(Stored items)
>>>
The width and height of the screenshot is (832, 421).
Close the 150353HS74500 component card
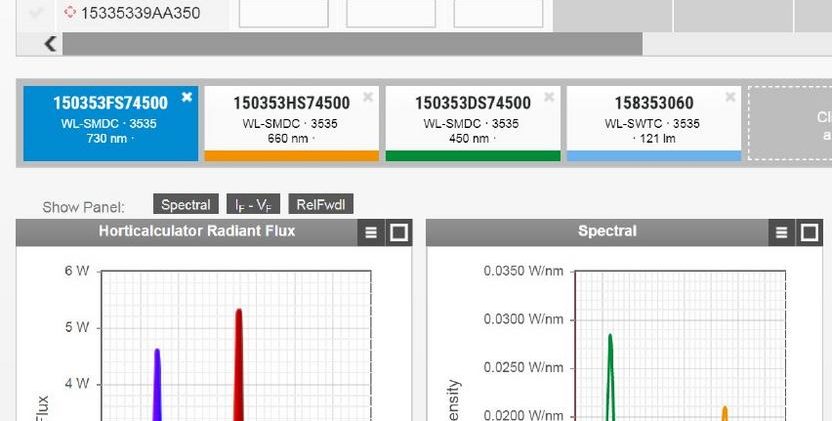[368, 97]
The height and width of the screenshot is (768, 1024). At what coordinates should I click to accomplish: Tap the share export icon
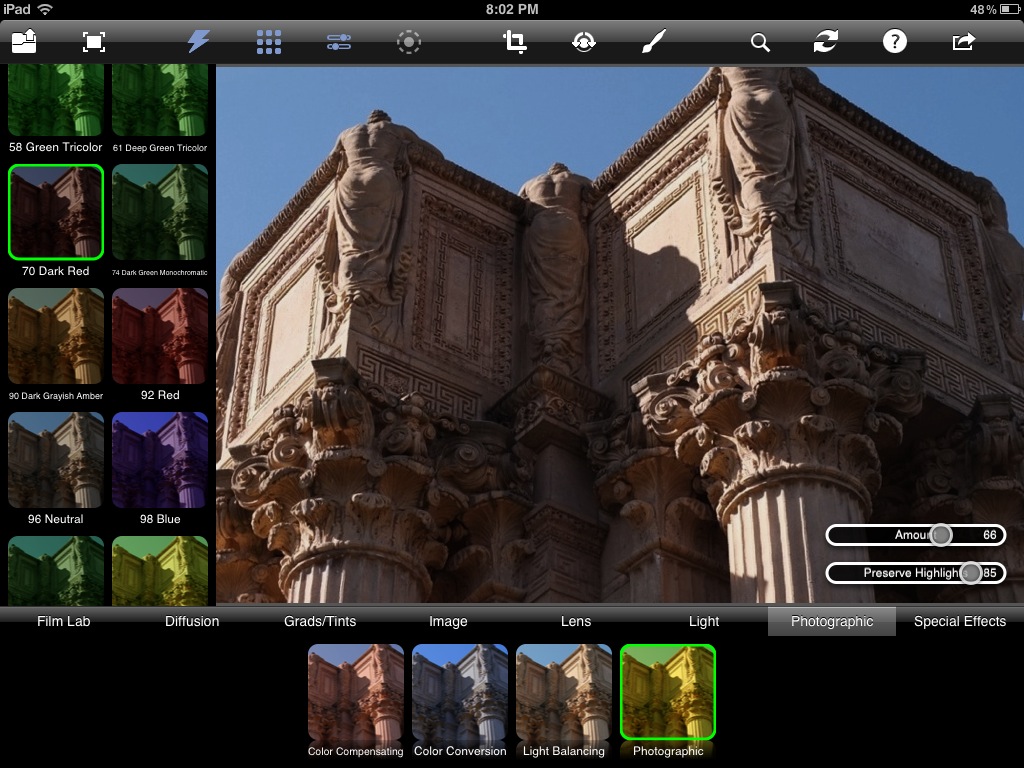coord(963,41)
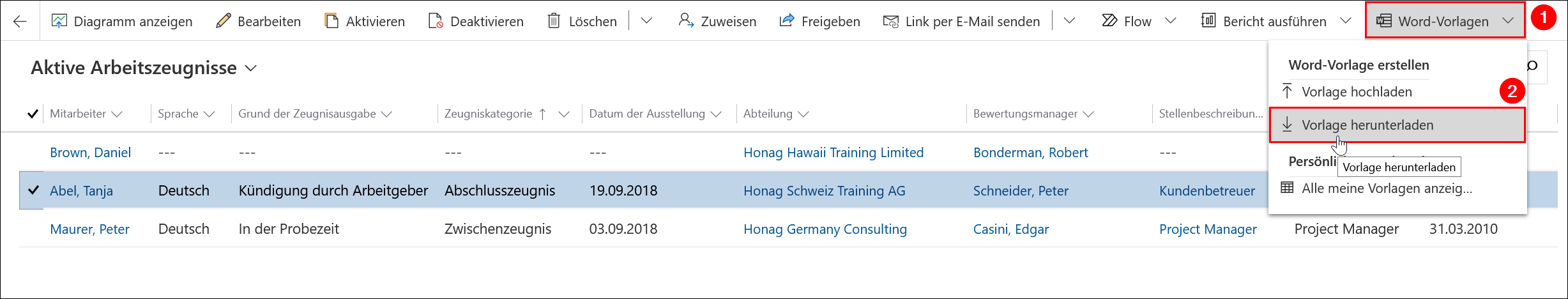Screen dimensions: 1568x299
Task: Assign record with Zuweisen
Action: tap(717, 21)
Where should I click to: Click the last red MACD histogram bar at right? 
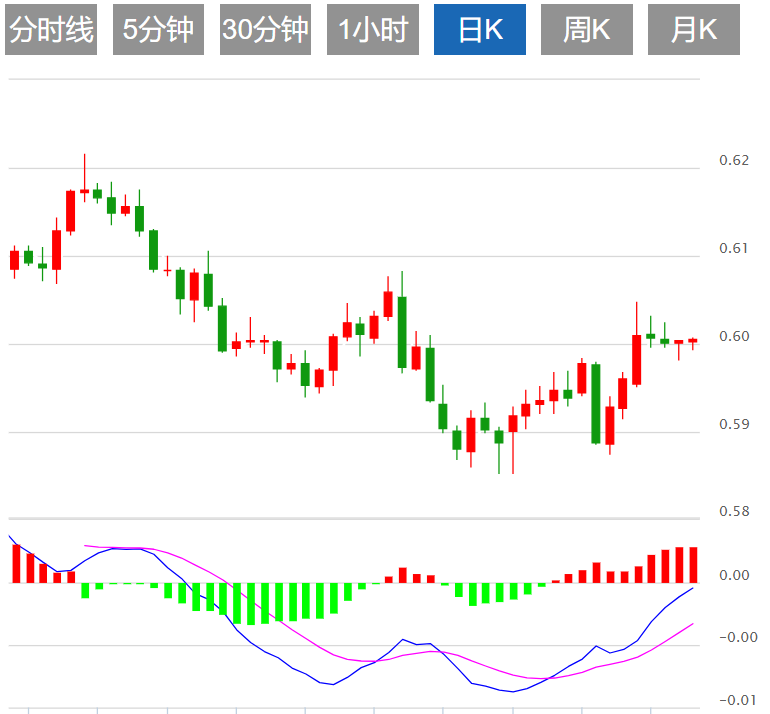[692, 564]
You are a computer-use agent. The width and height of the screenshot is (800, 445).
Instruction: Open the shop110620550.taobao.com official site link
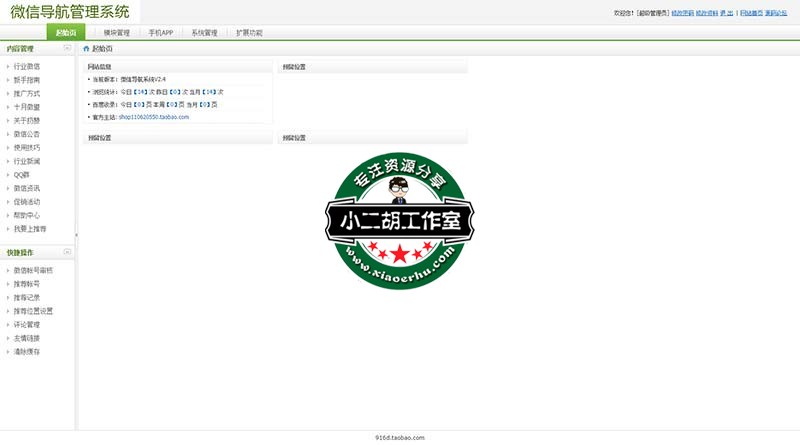click(153, 117)
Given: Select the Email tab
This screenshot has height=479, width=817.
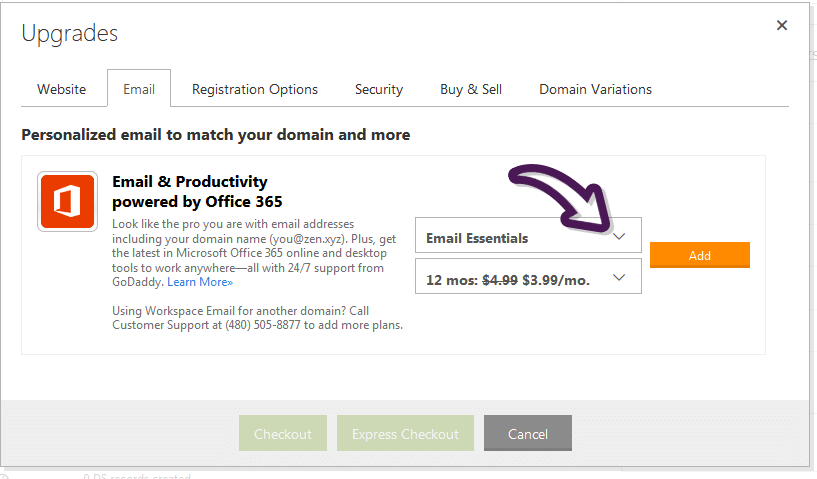Looking at the screenshot, I should [x=139, y=89].
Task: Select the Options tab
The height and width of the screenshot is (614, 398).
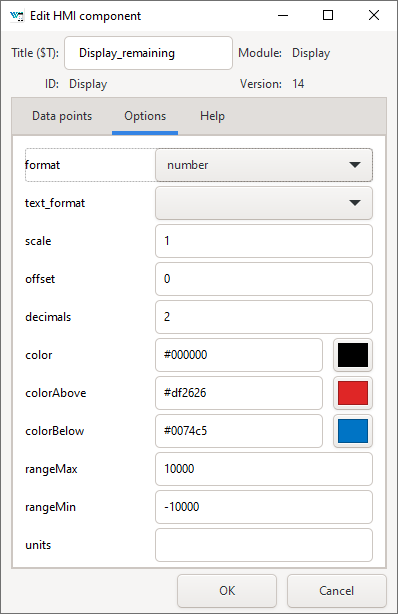Action: click(145, 116)

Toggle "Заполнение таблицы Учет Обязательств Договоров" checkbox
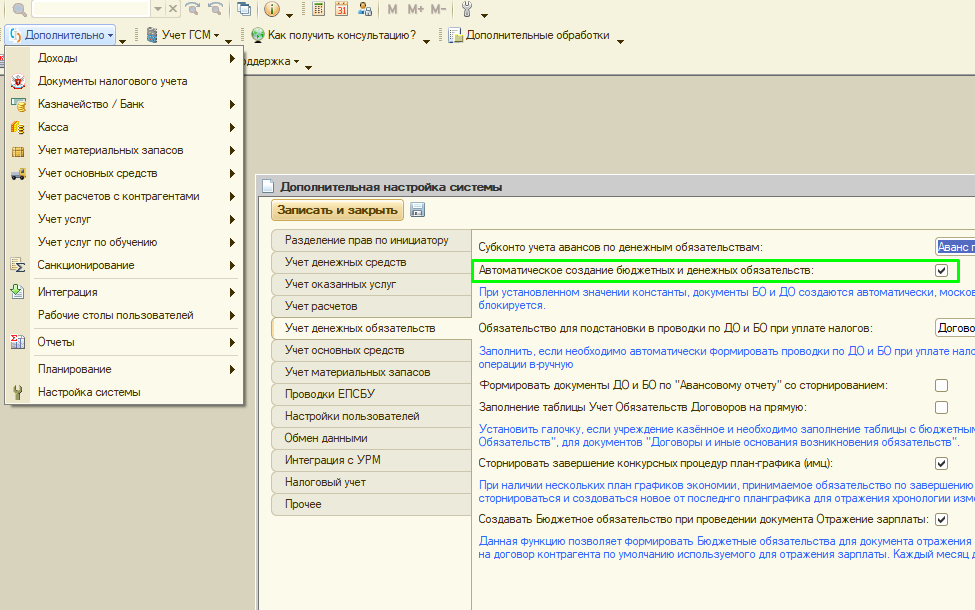941,407

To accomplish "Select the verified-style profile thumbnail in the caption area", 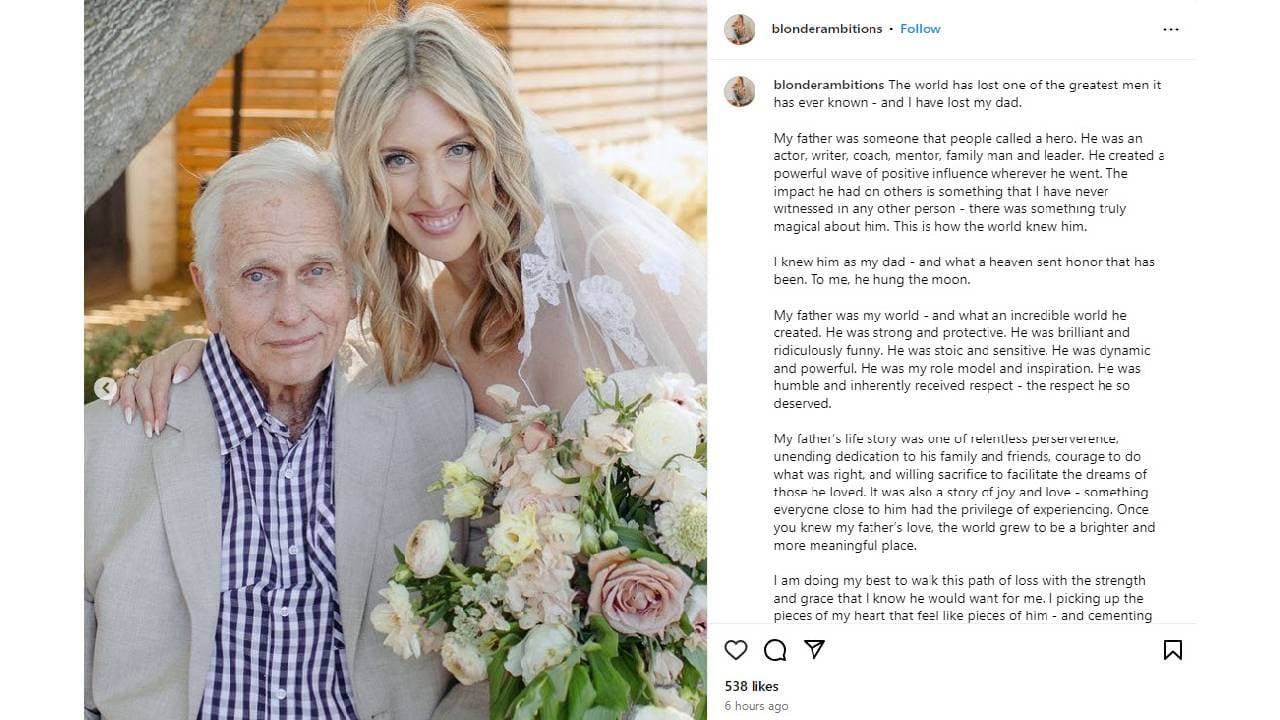I will click(740, 91).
<<<
With the pictures omitted, set down each line exactly, starting at the first line of the records above and ending with the line that contains "Given: Select the Email tab".

The width and height of the screenshot is (832, 421).
Close the 150353HS74500 component card
[368, 97]
The height and width of the screenshot is (768, 1024). At what coordinates should I click to accomplish: Tap the share export icon
coord(963,41)
Screen dimensions: 1568x299
Task: Assign record with Zuweisen
Action: tap(717, 21)
Where should I click to: Click the last red MACD histogram bar at right? 
[692, 564]
You are a computer-use agent. The width and height of the screenshot is (800, 445).
Instruction: Open the shop110620550.taobao.com official site link
click(153, 117)
Given: Select the Email tab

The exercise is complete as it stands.